Justices Crennan, Bell and Gageler note that the common law does not recognise any executive warrant authorising arbitrary detention. They refer to the prior decision of Chu Kheng Lim v Minister for Immigration (1992) 176 CLR 1. In that case, the Court held that the authority to detain a non-citizen is an incident of the statutory power to consider whether to grant permission to remain in Australia and to deport or remove from Australia if permission is not granted. However, this authority to detain is only consistent with Ch III of the Constitution if the period of detention is limited to the time necessary for the completion of the administrative processes directed to those purposes. It was unnecessary to reconsider Al-Kateb in the present case because the point had not yet been reached where all administrative processes had been completed, and there was insufficient factual material to show that there was no realistic prospect that the plaintiff could be removed from Australia in the reasonably foreseeable future. As a result, the reconsideration of the constitutional question should await another day.

_WHAT YOU NEED TO DO_:
1: In the passage on immigration detention, which earlier decision do Justices Crennan, Bell and Gageler refer to?
2: Extend the passage on immigration detention, picking up after its final sentence.

_DATA EXTRACT_:
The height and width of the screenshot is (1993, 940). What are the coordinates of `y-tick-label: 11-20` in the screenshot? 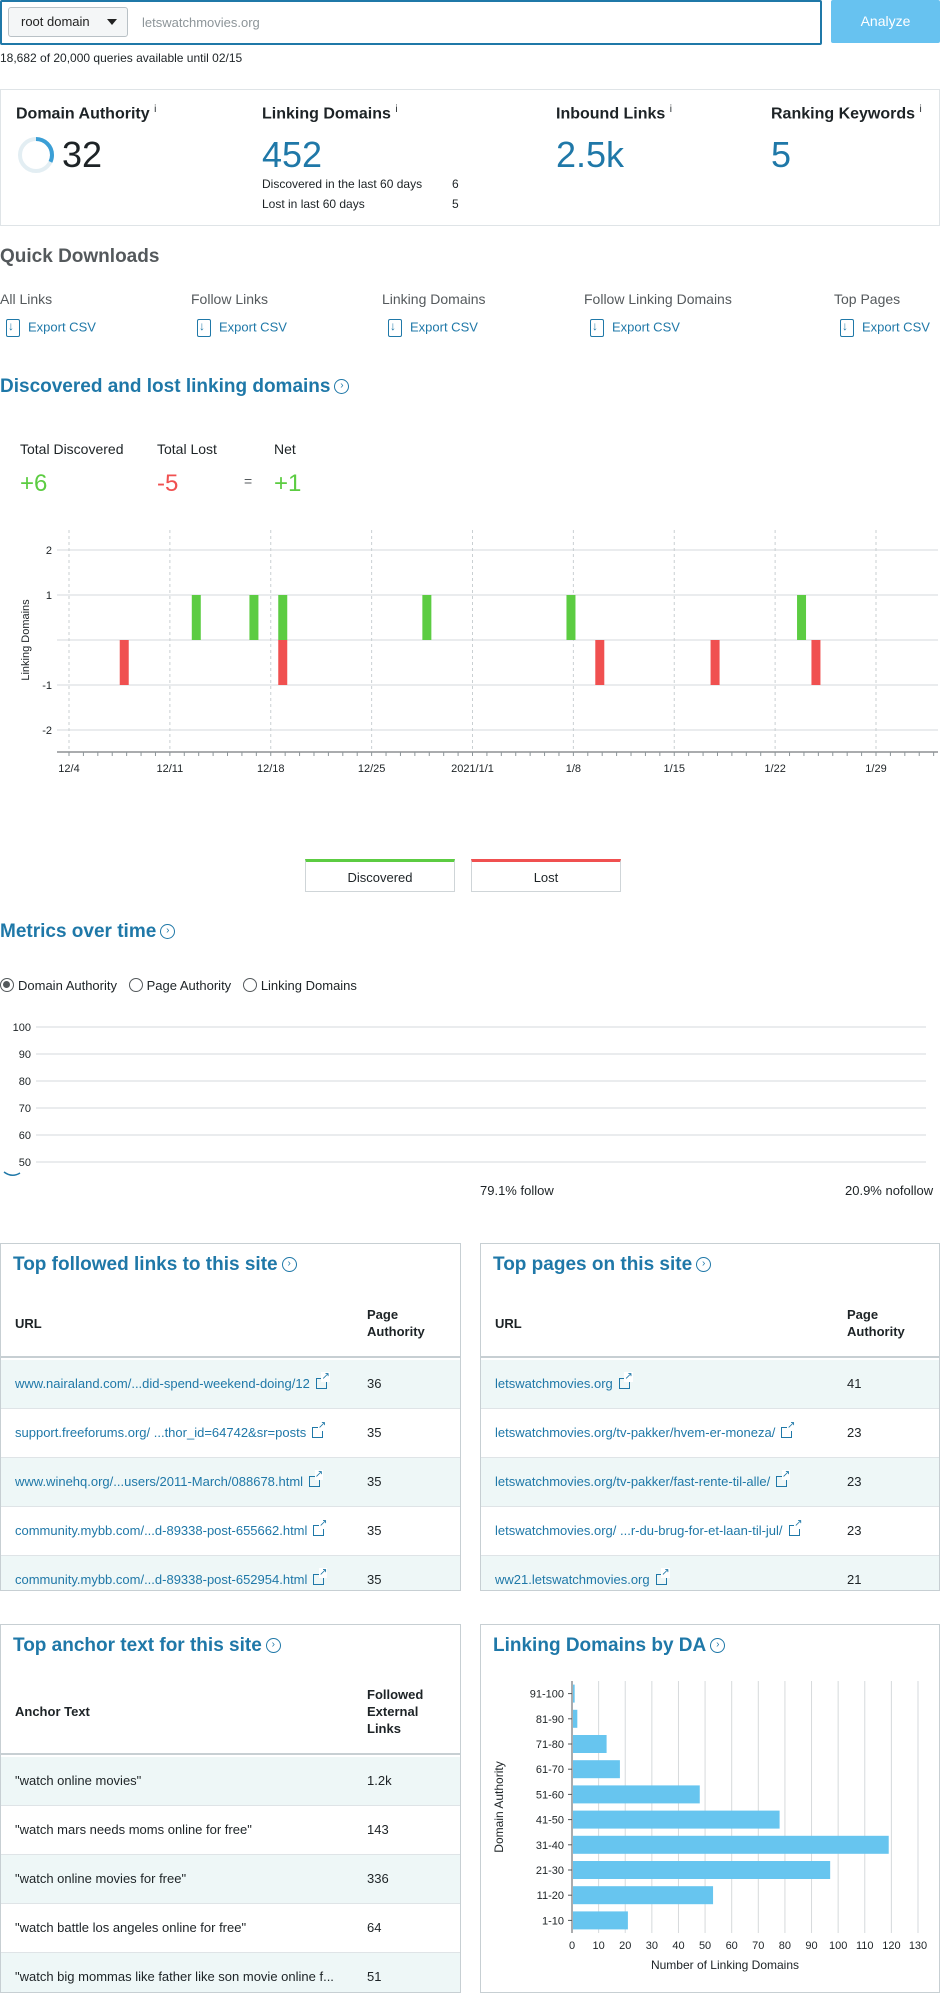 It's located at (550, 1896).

* * *

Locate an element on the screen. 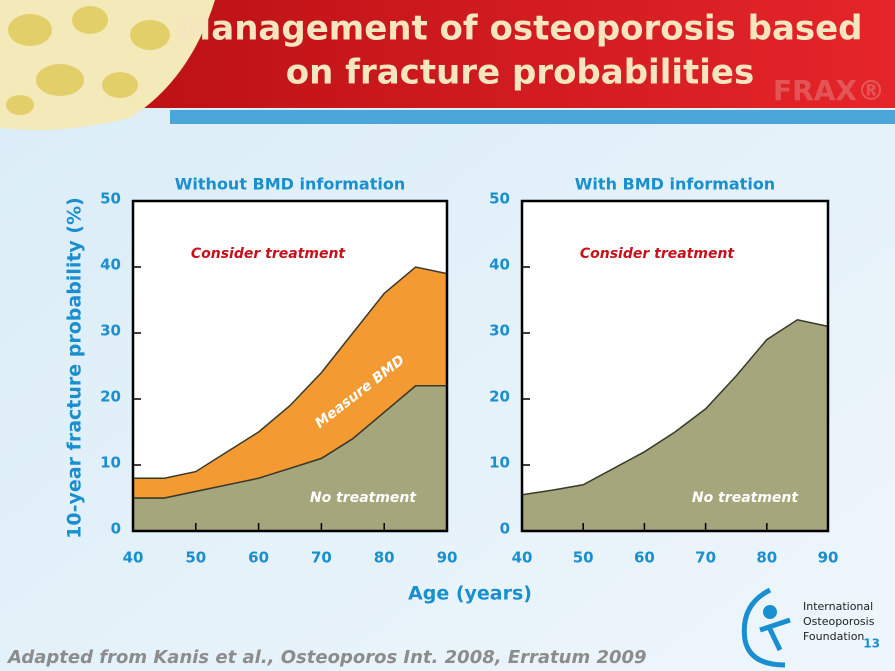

_ANSWERS TO THE PROBLEMS_:
1: Chu Kheng Lim v Minister for Immigration (1992) 176 CLR 1.

2:
Chief Justice French similarly observes that the plaintiff in the present case is still subject to the Refugee Status Assessment process. The obligation to remove her ‘as soon as reasonably practicable’ accommodates the taking of steps for the purpose of informing the Minister of matters relevant to whether to life the bar to making a protection visa application. Assuming those inquiries were undertaken promptly, her detention in the meantime would be lawful. The requirement for those steps to be taken promptly was affirmed unanimously by the Court in Plaintiff M61/2010E. Absent this claim, her continuing detention would only have been lawful while steps were being taken to arrange for her removal from Australia as soon as reasonably practicable. The Chief Justice said that this is not a case in which the Court should consider reopening Al-Kateb in relation to either the construction or constitutional questions. However, nor is it necessary to confirm that Al-Kateb was correctly decided. Any reopening should only occur if necessary and subject to the usual criteria that apply to the High Court considering its previous decisions.
A majority of the Court has left open the possibility that Al-Kateb may be reopened if a future case raises the same factual issues. This would require detention of an unlawful non-citizen under s 189 of the Migration Act in circumstances where all administrative processes in relation to any claim for protection had been completed and where his or her removal from Australia was not reasonably practicable in the foreseeable future. Any applicant would also need to demonstrate that reopening was warranted, bearing in mind the strongly conservative cautionary principle that informs whether the Court should overrule one of its previous decisions.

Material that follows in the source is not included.